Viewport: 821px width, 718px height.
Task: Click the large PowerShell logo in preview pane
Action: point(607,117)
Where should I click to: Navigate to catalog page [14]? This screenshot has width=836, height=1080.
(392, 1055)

* * *

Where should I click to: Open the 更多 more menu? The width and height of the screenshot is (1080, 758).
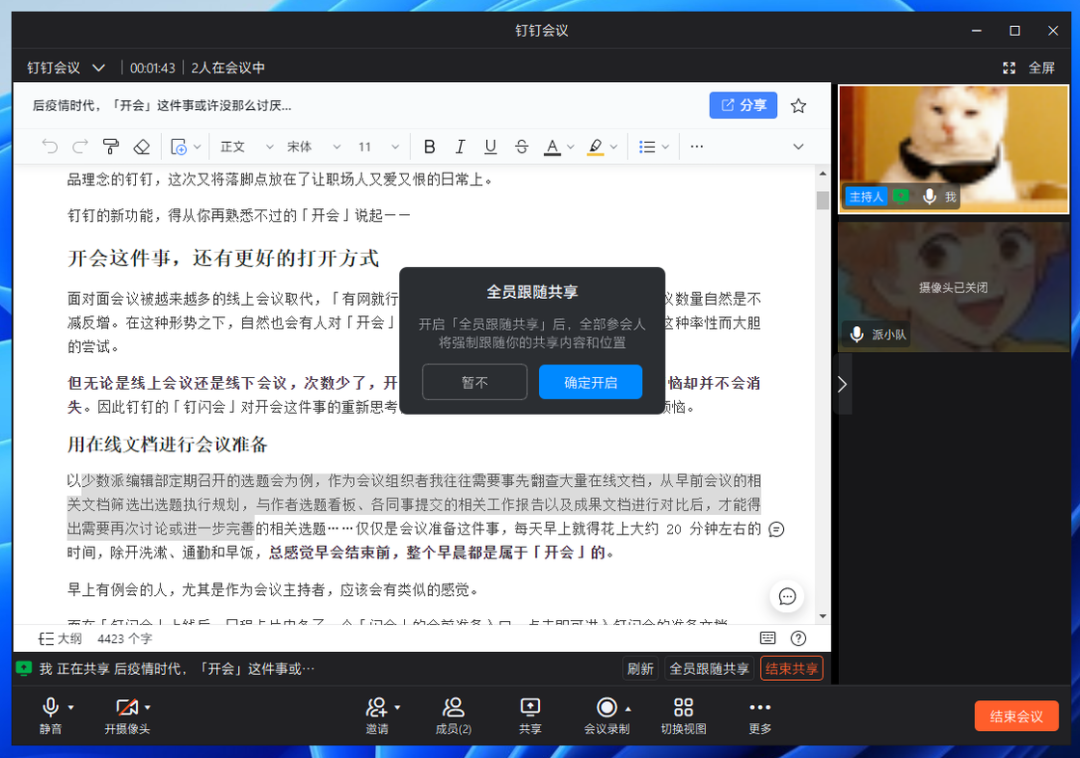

---

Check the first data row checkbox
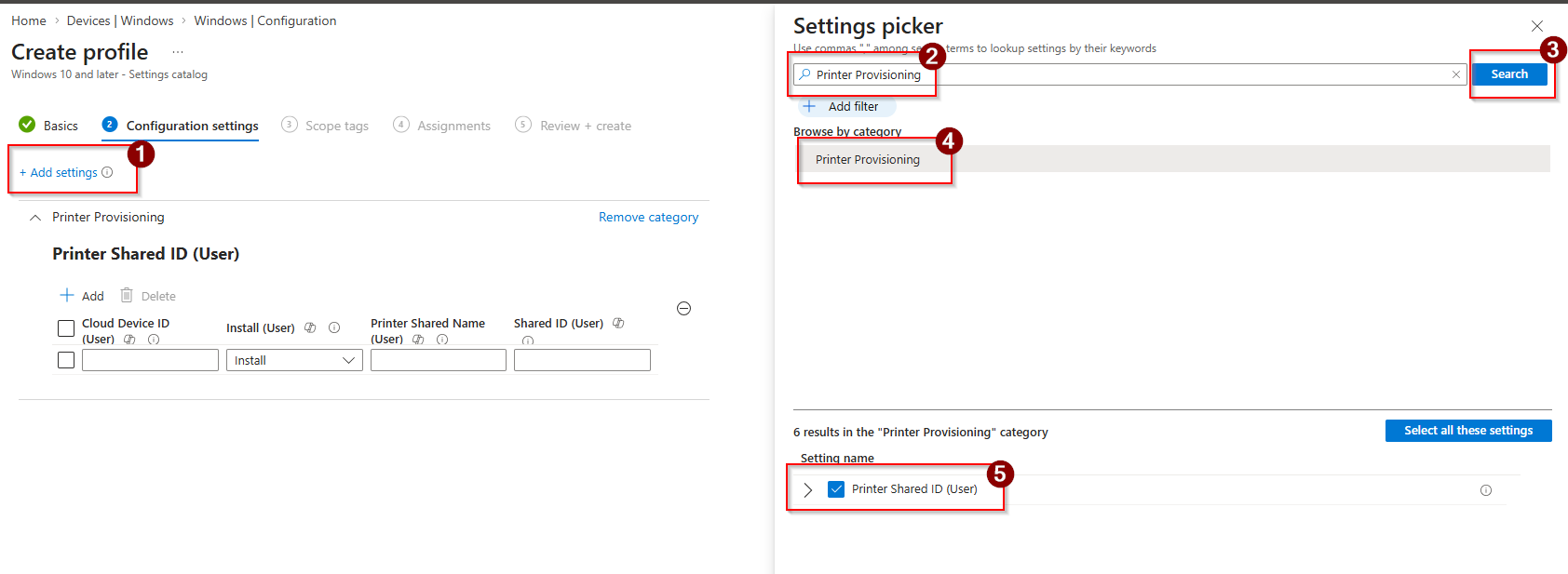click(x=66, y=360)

• _What to do_
In the listing, copy the part that opens with the line containing "Where should I click to: Navigate" and closes with the line containing "(392, 1055)", swapping "catalog page" for "results page" and leaving everything else as it is.

• _Complete output_
Where should I click to: Navigate to results page [14]? This screenshot has width=836, height=1080.
(392, 1055)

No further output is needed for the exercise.